• 3 min reading time

3 Mar 2021

SwiftUI & Combine with TDD

Building AI-Powered To-Do App - Part 2


I part 1 I created an App architecture diagram showing how dependencies will interact with each other. Now its time to get to the good stuff, building the App!


I want Done Remastered to be a modular App; hence I will build it one module at a time and, in the last part, build the UI and compose all the pieces together.



Building a Language Recognizer


Firstly I highly recommend you check out the GitHub repository of the project as it progresses. I will be pushing up updates to the repository as I go along bundling the Done Remastered App. The first module I built is Language Recognizer.



The main idea is to have a LanguageRecognizer interface(in red) with only one function at this stage called findTags, which takes TagType and String input parameters. The function returns a Publisher data stream of strings of TagType found within an input String.
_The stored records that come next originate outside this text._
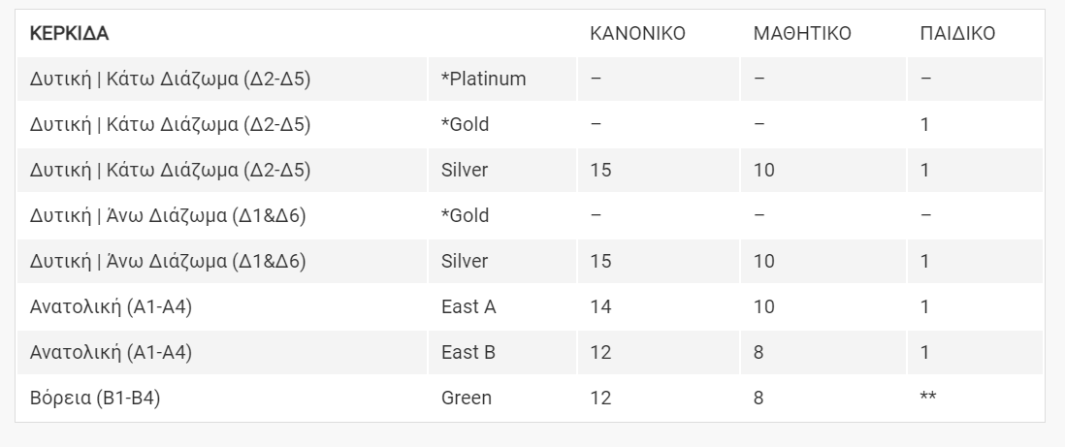1065x447 pixels.
Task: Select the Ανατολική (Α1-Α4) label in East B row
Action: 111,353
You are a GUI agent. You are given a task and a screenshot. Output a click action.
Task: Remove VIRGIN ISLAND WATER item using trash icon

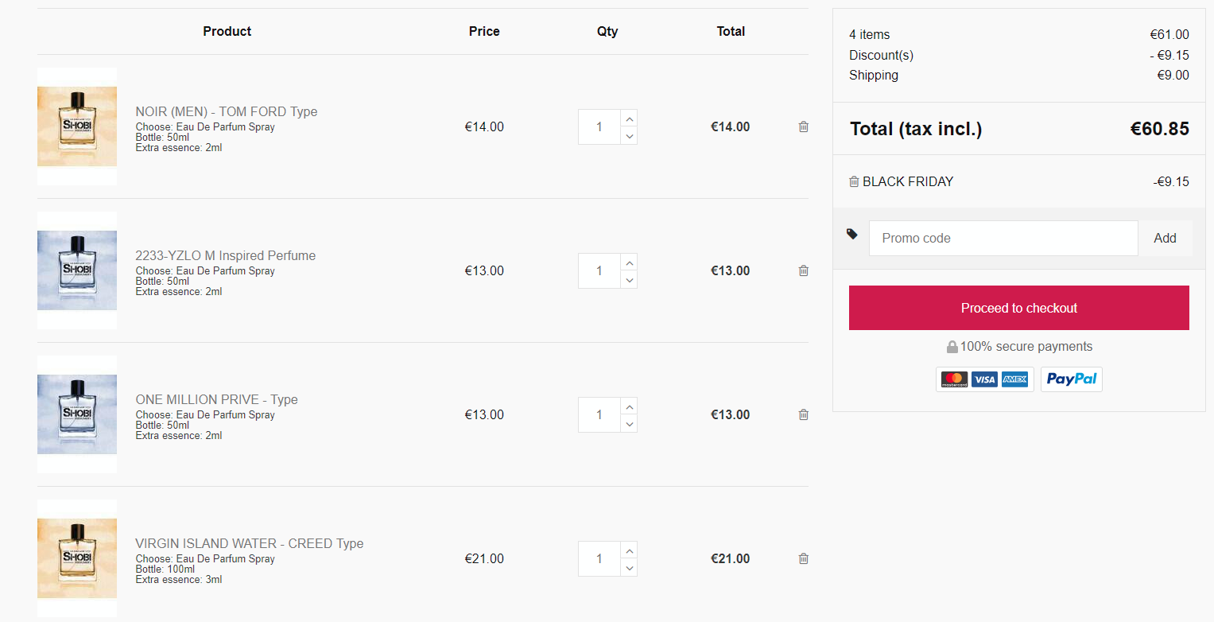point(803,558)
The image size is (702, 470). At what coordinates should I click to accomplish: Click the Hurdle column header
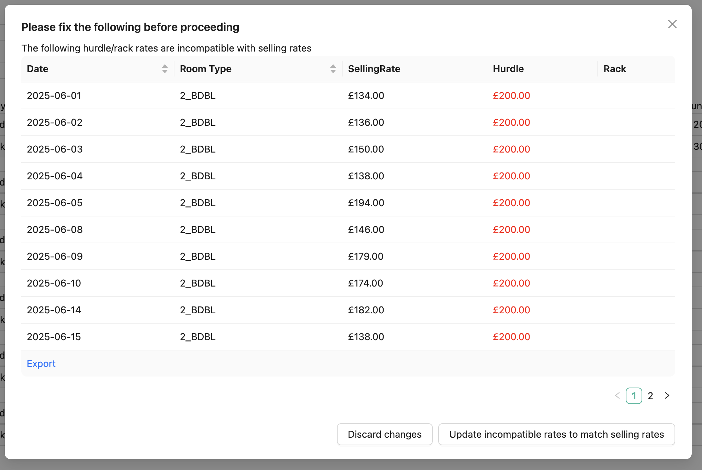click(508, 69)
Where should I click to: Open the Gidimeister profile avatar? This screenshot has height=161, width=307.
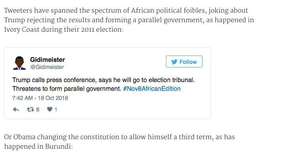[x=19, y=63]
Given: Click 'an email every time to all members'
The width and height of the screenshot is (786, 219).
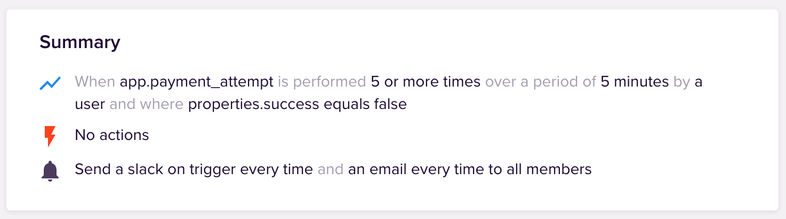Looking at the screenshot, I should click(470, 170).
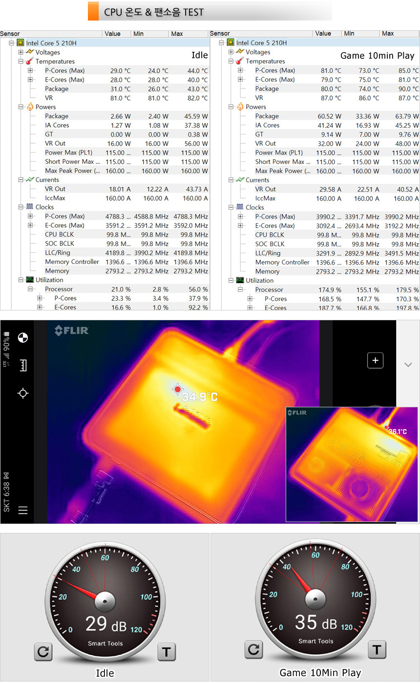The width and height of the screenshot is (420, 683).
Task: Click refresh on Game 10Min Play meter
Action: (x=253, y=649)
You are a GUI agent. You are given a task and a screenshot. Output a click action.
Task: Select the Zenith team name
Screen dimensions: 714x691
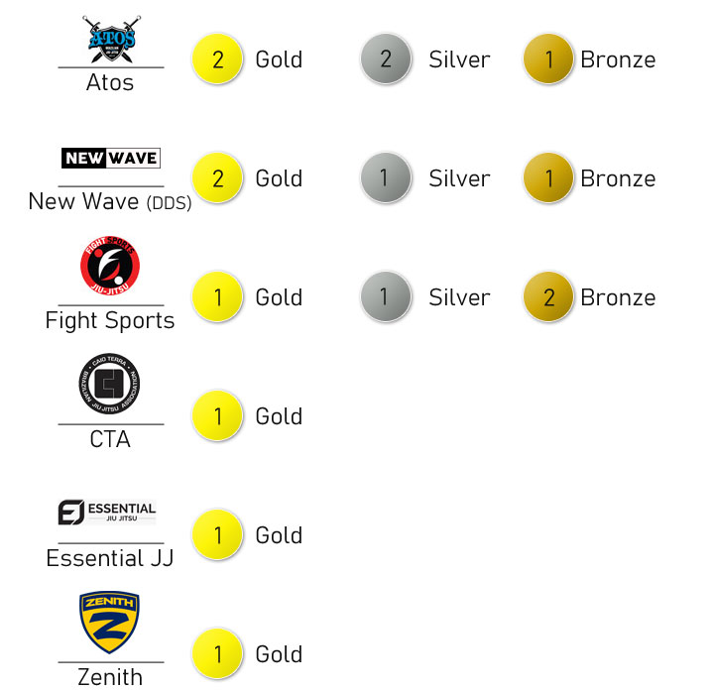click(x=110, y=677)
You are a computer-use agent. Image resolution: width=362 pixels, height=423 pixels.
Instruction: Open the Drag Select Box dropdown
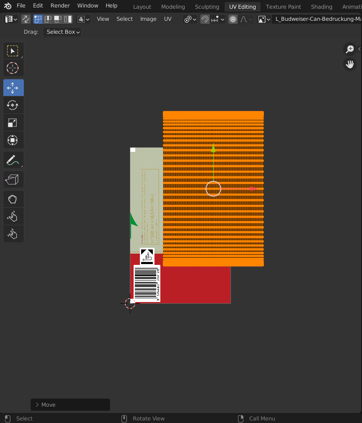tap(62, 32)
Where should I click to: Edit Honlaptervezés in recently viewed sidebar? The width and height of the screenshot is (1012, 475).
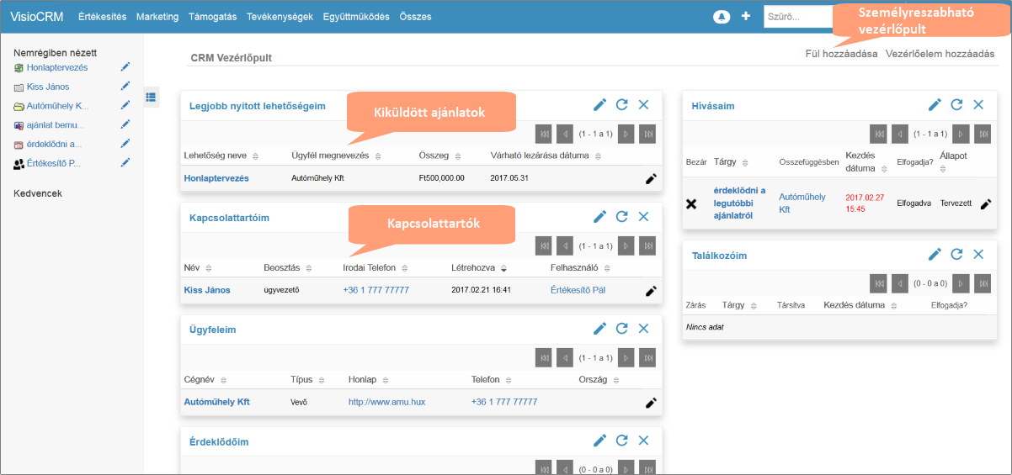pos(125,67)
For example, if my input string is "Go buy bananas" and TagType is a noun, the publisher emits one value, "bananas", which is the only noun in the input string.



Making a platform independent framework


As I wanted to build the App's core logic as a platform-independent framework, I started with a Mac framework which I can late reuse inside a Mac, iPadOS or iOS App. The main benefit during development is that I can run its tests using my Mac as a host, which is the fastest way to do TDD in Xcode. You can see git diff for the Language Recognizer module here.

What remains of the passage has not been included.